The malware primarily consisted of PHP webshells, flagged as trojans (e.g., trojan.webshell, trojan.php.agent) by scanners like VirusTotal. These enabled remote server control, file uploads, and command execution. Obfuscated JavaScript injections in theme files facilitated client-side attacks, while a rogue plugin supported authentication bypass and Remote File Inclusion (RFI). A fake CAPTCHA page aimed to trick users into running PowerShell scripts. This multi-vector attack combined server-side exploits with social engineering, indicative of a targeted campaign for persistence and escalation.
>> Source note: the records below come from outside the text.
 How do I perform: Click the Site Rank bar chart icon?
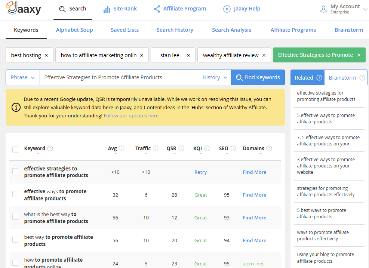click(x=107, y=9)
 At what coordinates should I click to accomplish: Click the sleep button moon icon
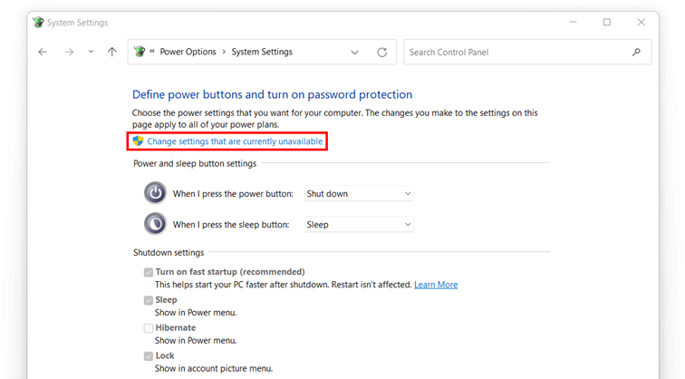point(155,224)
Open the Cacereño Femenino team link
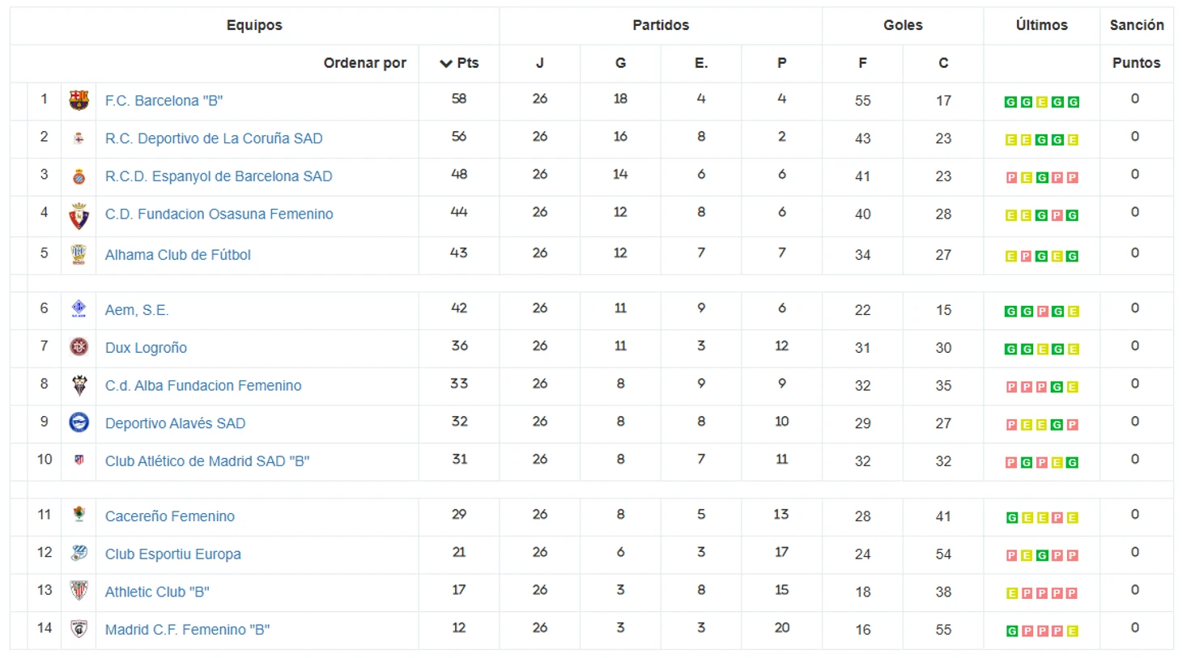The image size is (1182, 658). [x=170, y=516]
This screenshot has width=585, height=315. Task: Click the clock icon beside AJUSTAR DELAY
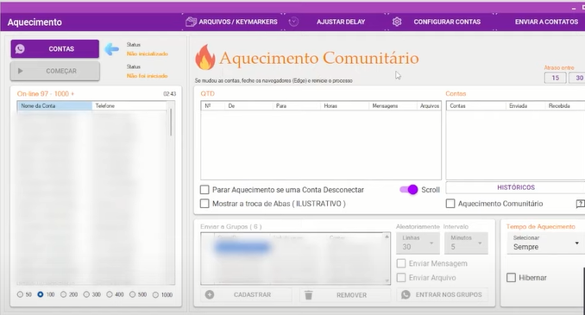(x=293, y=22)
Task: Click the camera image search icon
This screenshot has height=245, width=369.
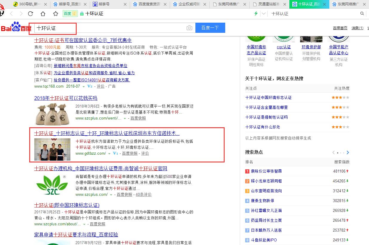Action: click(x=189, y=28)
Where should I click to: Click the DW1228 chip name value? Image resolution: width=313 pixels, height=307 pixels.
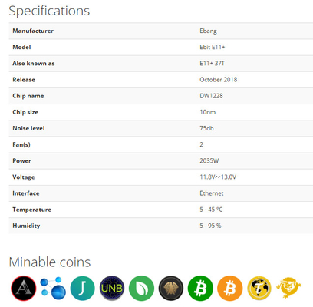tap(211, 96)
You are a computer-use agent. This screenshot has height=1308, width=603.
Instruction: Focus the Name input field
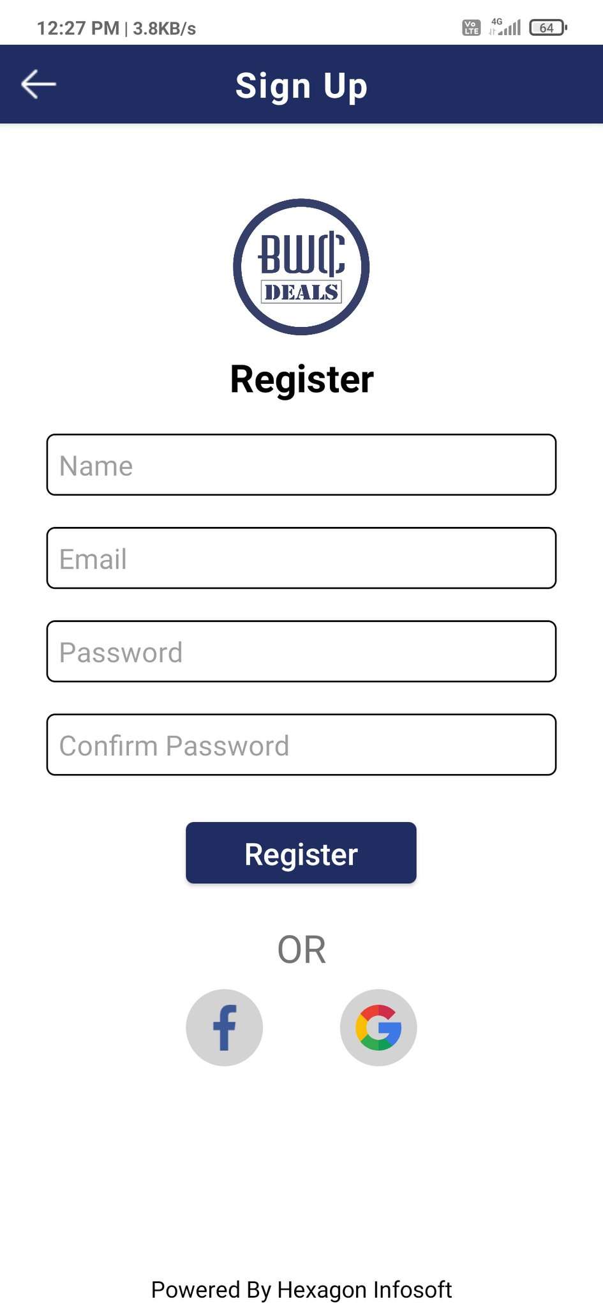(301, 464)
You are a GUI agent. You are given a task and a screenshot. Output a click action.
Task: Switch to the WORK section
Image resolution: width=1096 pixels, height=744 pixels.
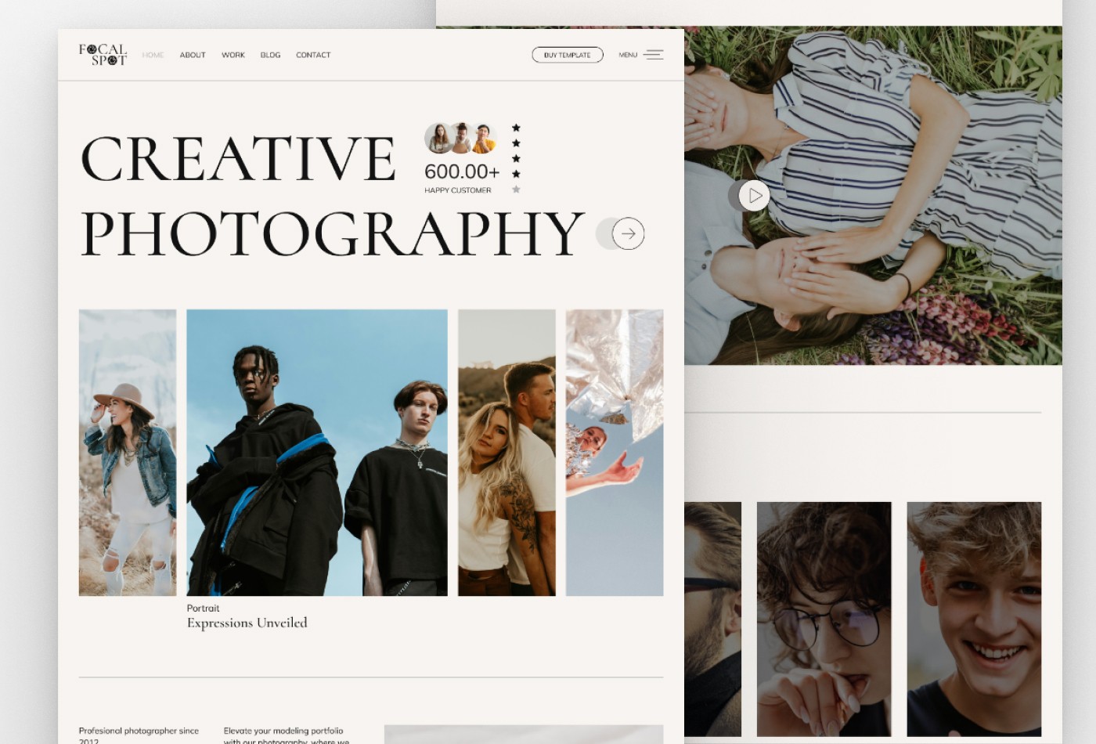[x=233, y=55]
The malicious code was primarily PHP-based, using layered obfuscation (base64, str_rot13, gzinflate) within eval() statements to evade detection. Core files like index.php and wp-config.php contained injected backdoors triggered by specific query parameters. For example, files like hehe.php or xx.php used error suppression (@ operator) and session_start() for persistence. A typical pattern:

• Base64 decoding revealed compressed data.
• str_rot13 adjusted character offsets.
• gzinflate expanded to executable PHP, e.g., system($_GET[‘cmd’]) for command execution.

 

These scripts enabled file uploads, directory traversal, and server enumeration. JavaScript injections in header.php and functions.php loaded external scripts from suspicious domains, potentially for data exfiltration.

Malware Behavior / Actions

Below is a detailed breakdown of the malware’s behavior and impact on the compromised server:

5.1 Web Shells and Remote Command Execution

Purpose: Webshells provided remote server control via a web interface.
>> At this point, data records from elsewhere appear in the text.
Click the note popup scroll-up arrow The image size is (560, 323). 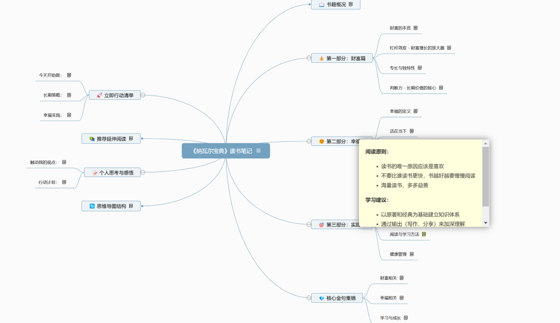[485, 143]
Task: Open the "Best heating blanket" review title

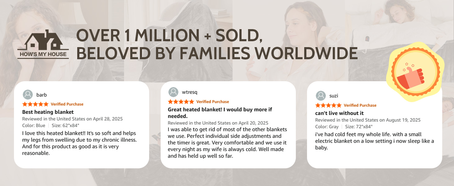Action: coord(48,112)
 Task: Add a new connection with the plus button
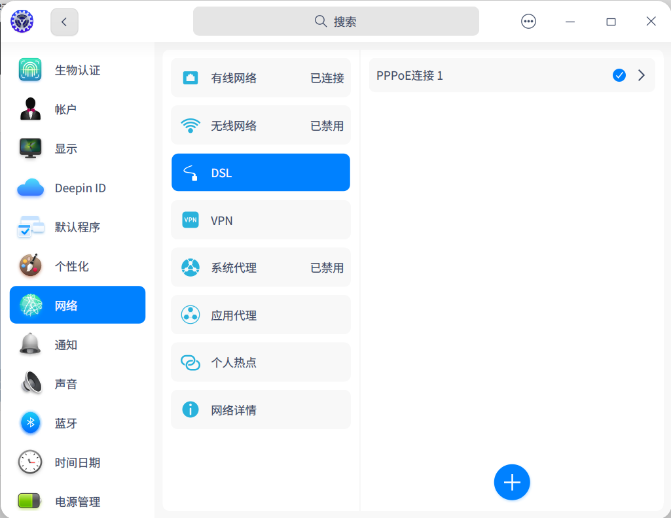pos(512,482)
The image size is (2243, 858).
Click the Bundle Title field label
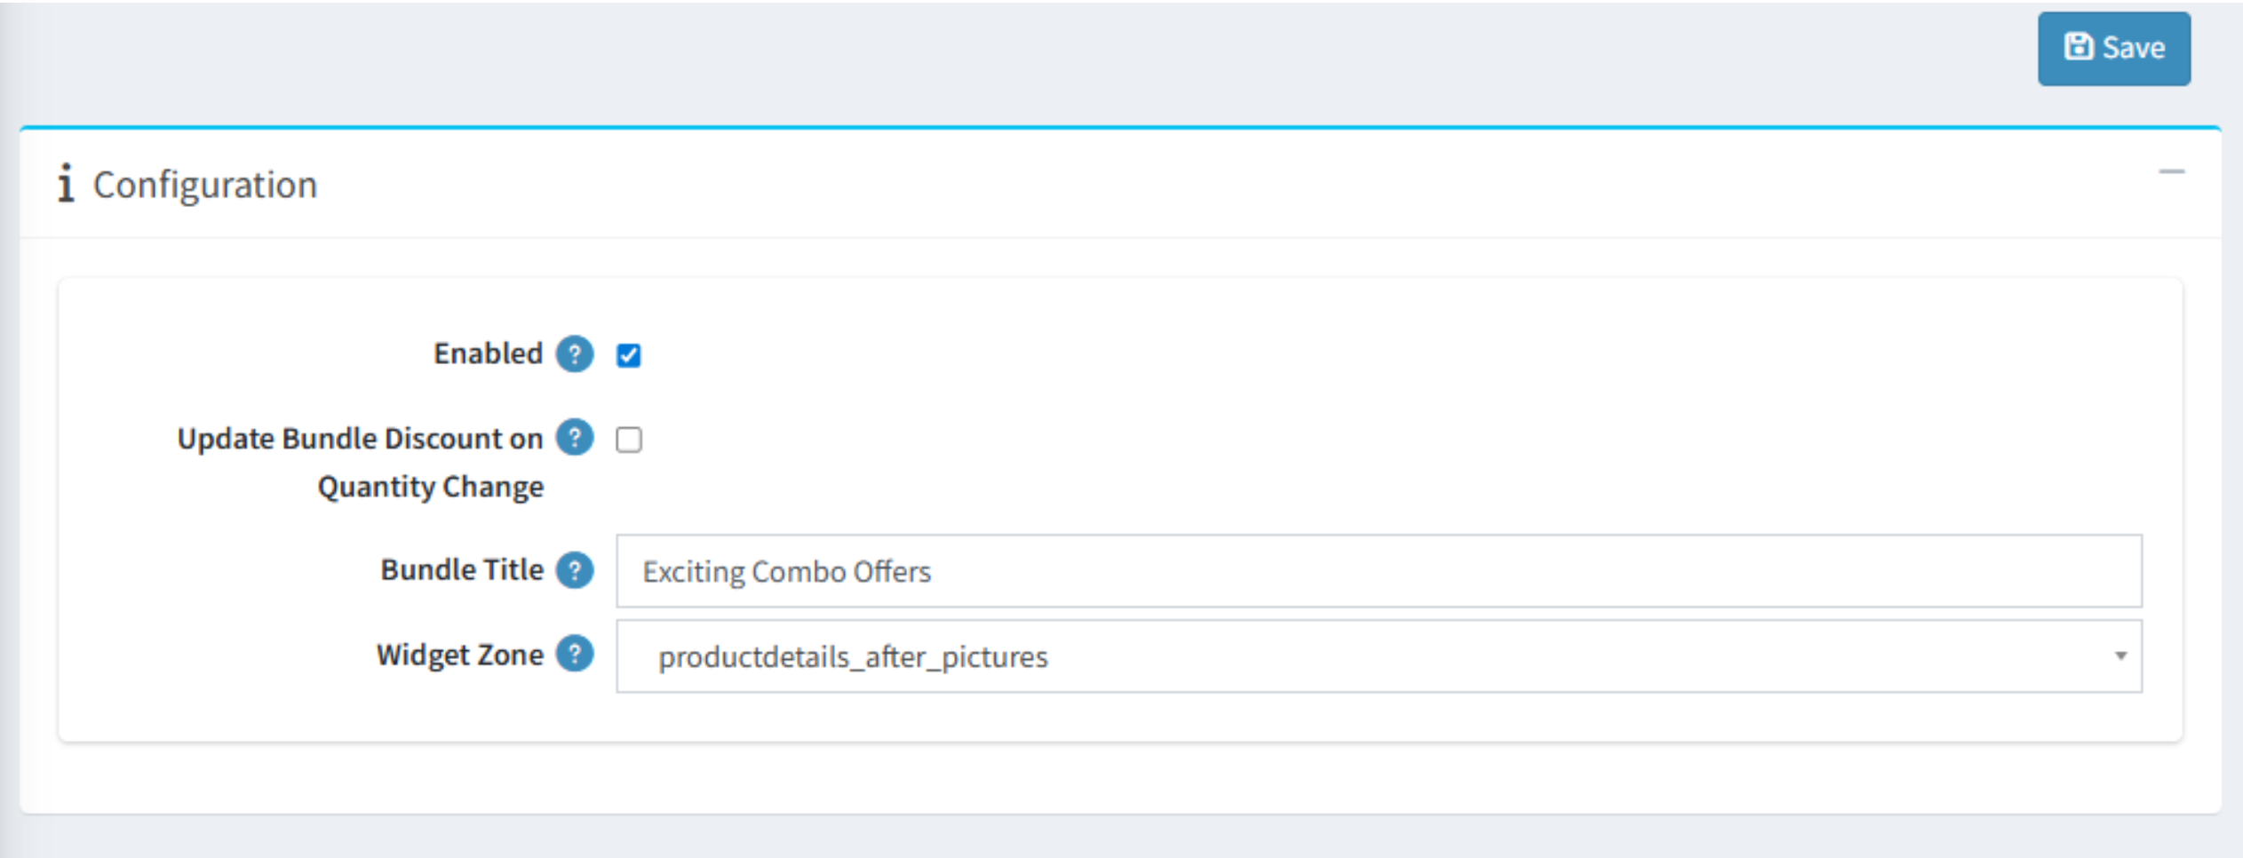tap(462, 569)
Files: Examples include add.php, hehe.php, radio.php, xx.php, wp-editor.php.

Actions:

• Command Execution: Used PHP functions (exec(), system(), shell_exec()) to run system commands like ls or whoami.
• File Management: Enabled uploading, deleting, renaming, and permission changes (chmod()) to escalate privileges.
• Directory Traversal: Navigated the filesystem to access sensitive files (e.g., /etc/named.conf).
• Persistent Backdoors: Uploaded additional malicious scripts to maintain access.
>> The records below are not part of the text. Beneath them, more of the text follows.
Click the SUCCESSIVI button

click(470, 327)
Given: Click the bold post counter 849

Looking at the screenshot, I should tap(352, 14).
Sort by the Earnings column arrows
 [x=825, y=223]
5.2 Persistence Mechanisms

File Creation: Scripts like add.php created directories (e.g., xl, lm) with base64-encoded payloads.

Encoded Payloads: Base64 hid malicious code, evading security scanners.

Re-entry: Encoded files (e.g., xl/index.php) ensured persistence post-cleanup.

5.3 Malicious File Uploaders

Uploaders: Files like up.php and xx.php facilitated arbitrary file uploads.

Features: Enabled execution of uploaded PHP webshells or backdoors for ongoing control.

5.4 Phishing and Spam Operations

Email Spamming: Files like lf.php acted as mailers for phishing campaigns.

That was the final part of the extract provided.